**WHAT IS REQUIRED**
Render all of the data below as a numbered list, leaving out any blank lines.

Records for finding displayed items:

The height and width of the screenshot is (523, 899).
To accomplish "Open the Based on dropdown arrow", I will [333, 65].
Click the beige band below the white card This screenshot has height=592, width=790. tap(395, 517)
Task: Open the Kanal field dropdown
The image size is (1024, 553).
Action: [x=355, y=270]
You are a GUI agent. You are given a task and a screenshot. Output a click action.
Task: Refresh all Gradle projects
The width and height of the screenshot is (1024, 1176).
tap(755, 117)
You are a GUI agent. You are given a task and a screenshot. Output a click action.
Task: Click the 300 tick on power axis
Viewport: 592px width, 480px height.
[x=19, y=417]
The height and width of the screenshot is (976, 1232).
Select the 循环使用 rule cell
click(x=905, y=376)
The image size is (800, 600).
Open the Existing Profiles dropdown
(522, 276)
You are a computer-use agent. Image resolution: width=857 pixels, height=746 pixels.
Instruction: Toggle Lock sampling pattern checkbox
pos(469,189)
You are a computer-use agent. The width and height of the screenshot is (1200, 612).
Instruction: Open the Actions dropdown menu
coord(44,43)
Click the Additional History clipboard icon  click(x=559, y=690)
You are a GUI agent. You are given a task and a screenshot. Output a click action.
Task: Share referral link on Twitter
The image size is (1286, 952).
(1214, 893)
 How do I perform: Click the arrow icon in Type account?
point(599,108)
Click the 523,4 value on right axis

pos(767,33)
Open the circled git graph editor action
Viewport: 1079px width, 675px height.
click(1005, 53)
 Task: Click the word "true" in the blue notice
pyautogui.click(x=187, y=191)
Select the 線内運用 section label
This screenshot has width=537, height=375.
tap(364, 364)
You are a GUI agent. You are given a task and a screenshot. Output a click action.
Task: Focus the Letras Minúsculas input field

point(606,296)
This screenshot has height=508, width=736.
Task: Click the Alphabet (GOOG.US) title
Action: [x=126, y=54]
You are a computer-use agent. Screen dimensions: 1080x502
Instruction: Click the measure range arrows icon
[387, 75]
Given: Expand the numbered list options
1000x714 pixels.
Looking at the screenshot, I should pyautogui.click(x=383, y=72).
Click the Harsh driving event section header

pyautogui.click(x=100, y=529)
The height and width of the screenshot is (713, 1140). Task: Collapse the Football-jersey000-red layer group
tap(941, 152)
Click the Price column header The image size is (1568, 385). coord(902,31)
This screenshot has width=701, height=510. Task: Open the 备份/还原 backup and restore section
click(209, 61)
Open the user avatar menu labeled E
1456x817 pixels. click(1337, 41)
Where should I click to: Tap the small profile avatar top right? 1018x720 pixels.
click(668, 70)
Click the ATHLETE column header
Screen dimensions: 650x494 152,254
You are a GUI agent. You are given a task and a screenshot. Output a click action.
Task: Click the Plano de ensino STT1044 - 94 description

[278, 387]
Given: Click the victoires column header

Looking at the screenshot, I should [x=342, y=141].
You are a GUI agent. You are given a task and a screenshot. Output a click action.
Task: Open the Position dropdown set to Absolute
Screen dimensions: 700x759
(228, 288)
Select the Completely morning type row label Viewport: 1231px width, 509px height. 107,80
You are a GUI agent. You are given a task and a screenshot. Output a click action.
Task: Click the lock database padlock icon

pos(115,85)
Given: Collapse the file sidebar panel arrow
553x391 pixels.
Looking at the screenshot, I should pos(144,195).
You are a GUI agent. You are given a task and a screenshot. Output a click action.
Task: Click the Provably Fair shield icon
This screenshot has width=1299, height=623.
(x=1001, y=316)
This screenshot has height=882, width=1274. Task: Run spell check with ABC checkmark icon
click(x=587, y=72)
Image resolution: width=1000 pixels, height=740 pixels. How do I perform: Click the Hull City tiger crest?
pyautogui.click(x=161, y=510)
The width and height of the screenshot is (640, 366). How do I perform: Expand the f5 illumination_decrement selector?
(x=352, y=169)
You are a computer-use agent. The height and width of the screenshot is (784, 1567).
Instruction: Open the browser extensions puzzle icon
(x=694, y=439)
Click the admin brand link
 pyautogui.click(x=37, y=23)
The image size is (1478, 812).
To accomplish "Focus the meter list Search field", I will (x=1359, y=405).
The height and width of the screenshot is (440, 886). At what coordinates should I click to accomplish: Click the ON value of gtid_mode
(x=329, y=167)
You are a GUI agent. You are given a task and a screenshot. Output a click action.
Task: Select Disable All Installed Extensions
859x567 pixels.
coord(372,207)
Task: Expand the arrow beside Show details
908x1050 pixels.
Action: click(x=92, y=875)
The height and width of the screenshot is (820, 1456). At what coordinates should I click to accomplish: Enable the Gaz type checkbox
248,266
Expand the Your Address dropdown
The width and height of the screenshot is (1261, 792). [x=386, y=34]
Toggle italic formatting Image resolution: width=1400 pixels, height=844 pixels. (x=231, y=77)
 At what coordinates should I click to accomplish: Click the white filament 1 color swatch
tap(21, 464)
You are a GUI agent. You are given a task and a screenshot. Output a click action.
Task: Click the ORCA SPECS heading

**EXERCISE SOLUTION**
1. The height and width of the screenshot is (523, 899).
2. To accomplish "Open the Based on dropdown arrow", I will [333, 65].
3. Click the beige band below the white card This screenshot has height=592, width=790. tap(395, 517)
4. Task: Open the Kanal field dropdown
5. The image size is (1024, 553).
6. Action: [x=355, y=270]
7. You are a GUI agent. You are given a task and a screenshot. Output a click action.
8. Task: Refresh all Gradle projects
9. The width and height of the screenshot is (1024, 1176).
10. tap(755, 117)
11. You are a GUI agent. You are given a task and a screenshot. Output a click action.
12. Task: Click the 300 tick on power axis
13. Viewport: 592px width, 480px height.
14. [x=19, y=417]
15. The height and width of the screenshot is (976, 1232).
16. Select the 循环使用 rule cell
17. click(x=905, y=376)
18. The image size is (800, 600).
19. Open the Existing Profiles dropdown
20. (522, 276)
21. You are a computer-use agent. Image resolution: width=857 pixels, height=746 pixels.
22. Instruction: Toggle Lock sampling pattern checkbox
23. pos(469,189)
24. You are a computer-use agent. The width and height of the screenshot is (1200, 612).
25. Instruction: Open the Actions dropdown menu
26. coord(44,43)
27. Click the Additional History clipboard icon  click(x=559, y=690)
28. You are a GUI agent. You are given a task and a screenshot. Output a click action.
29. Task: Share referral link on Twitter
30. The image size is (1286, 952).
31. (1214, 893)
32.  How do I perform: Click the arrow icon in Type account?
33. point(599,108)
34. Click the 523,4 value on right axis
35. pos(767,33)
36. Open the circled git graph editor action
37. Viewport: 1079px width, 675px height.
38. click(1005, 53)
39.  Task: Click the word "true" in the blue notice
40. pyautogui.click(x=187, y=191)
41. Select the 線内運用 section label
42. This screenshot has width=537, height=375.
43. tap(364, 364)
44. You are a GUI agent. You are given a task and a screenshot. Output a click action.
45. Task: Focus the Letras Minúsculas input field
46. point(606,296)
47. This screenshot has height=508, width=736.
48. Task: Click the Alphabet (GOOG.US) title
49. Action: [x=126, y=54]
50. You are a computer-use agent. Screen dimensions: 1080x502
51. Instruction: Click the measure range arrows icon
52. [387, 75]
53. Given: Expand the numbered list options
54. 1000x714 pixels.
55. Looking at the screenshot, I should pyautogui.click(x=383, y=72).
56. Click the Harsh driving event section header
57. pyautogui.click(x=100, y=529)
58. The height and width of the screenshot is (713, 1140). Task: Collapse the Football-jersey000-red layer group
59. tap(941, 152)
60. Click the Price column header The image size is (1568, 385). coord(902,31)
61. This screenshot has width=701, height=510. Task: Open the 备份/还原 backup and restore section
62. click(209, 61)
63. Open the user avatar menu labeled E
64. 1456x817 pixels. click(1337, 41)
65. Where should I click to: Tap the small profile avatar top right? 1018x720 pixels.
66. click(668, 70)
67. Click the ATHLETE column header
68. Screen dimensions: 650x494 152,254
69. You are a GUI agent. You are given a task and a screenshot. Output a click action.
70. Task: Click the Plano de ensino STT1044 - 94 description
71. [278, 387]
72. Given: Click the victoires column header
73. Looking at the screenshot, I should [x=342, y=141].
74. You are a GUI agent. You are given a task and a screenshot. Output a click action.
75. Task: Open the Position dropdown set to Absolute
76. Screen dimensions: 700x759
77. (228, 288)
78. Select the Completely morning type row label Viewport: 1231px width, 509px height. 107,80
79. You are a GUI agent. You are given a task and a screenshot. Output a click action.
80. Task: Click the lock database padlock icon
81. pos(115,85)
82. Given: Collapse the file sidebar panel arrow
83. 553x391 pixels.
84. Looking at the screenshot, I should pos(144,195).
85. You are a GUI agent. You are given a task and a screenshot. Output a click action.
86. Task: Click the Provably Fair shield icon
87. This screenshot has width=1299, height=623.
88. (x=1001, y=316)
89. This screenshot has height=882, width=1274. Task: Run spell check with ABC checkmark icon
90. click(x=587, y=72)
91. Image resolution: width=1000 pixels, height=740 pixels. How do I perform: Click the Hull City tiger crest?
92. pyautogui.click(x=161, y=510)
93. The width and height of the screenshot is (640, 366). How do I perform: Expand the f5 illumination_decrement selector?
94. (x=352, y=169)
95. You are a computer-use agent. The height and width of the screenshot is (784, 1567).
96. Instruction: Open the browser extensions puzzle icon
97. (x=694, y=439)
98. Click the admin brand link
99.  pyautogui.click(x=37, y=23)
100. The image size is (1478, 812).
101. To accomplish "Focus the meter list Search field", I will (x=1359, y=405).
102. The height and width of the screenshot is (440, 886). At what coordinates should I click to accomplish: Click the ON value of gtid_mode
103. (x=329, y=167)
104. You are a GUI agent. You are given a task and a screenshot. Output a click action.
105. Task: Select Disable All Installed Extensions
106. 859x567 pixels.
107. coord(372,207)
108. Task: Expand the arrow beside Show details
109. 908x1050 pixels.
110. Action: click(x=92, y=875)
111. The height and width of the screenshot is (820, 1456). At what coordinates should I click to accomplish: Enable the Gaz type checkbox
112. 248,266
113. Expand the Your Address dropdown
114. The width and height of the screenshot is (1261, 792). [x=386, y=34]
115. Toggle italic formatting Image resolution: width=1400 pixels, height=844 pixels. (x=231, y=77)
116.  At what coordinates should I click to accomplish: Click the white filament 1 color swatch
117. tap(21, 464)
118. You are a GUI agent. You are given a task and a screenshot. Output a click action.
119. Task: Click the ORCA SPECS heading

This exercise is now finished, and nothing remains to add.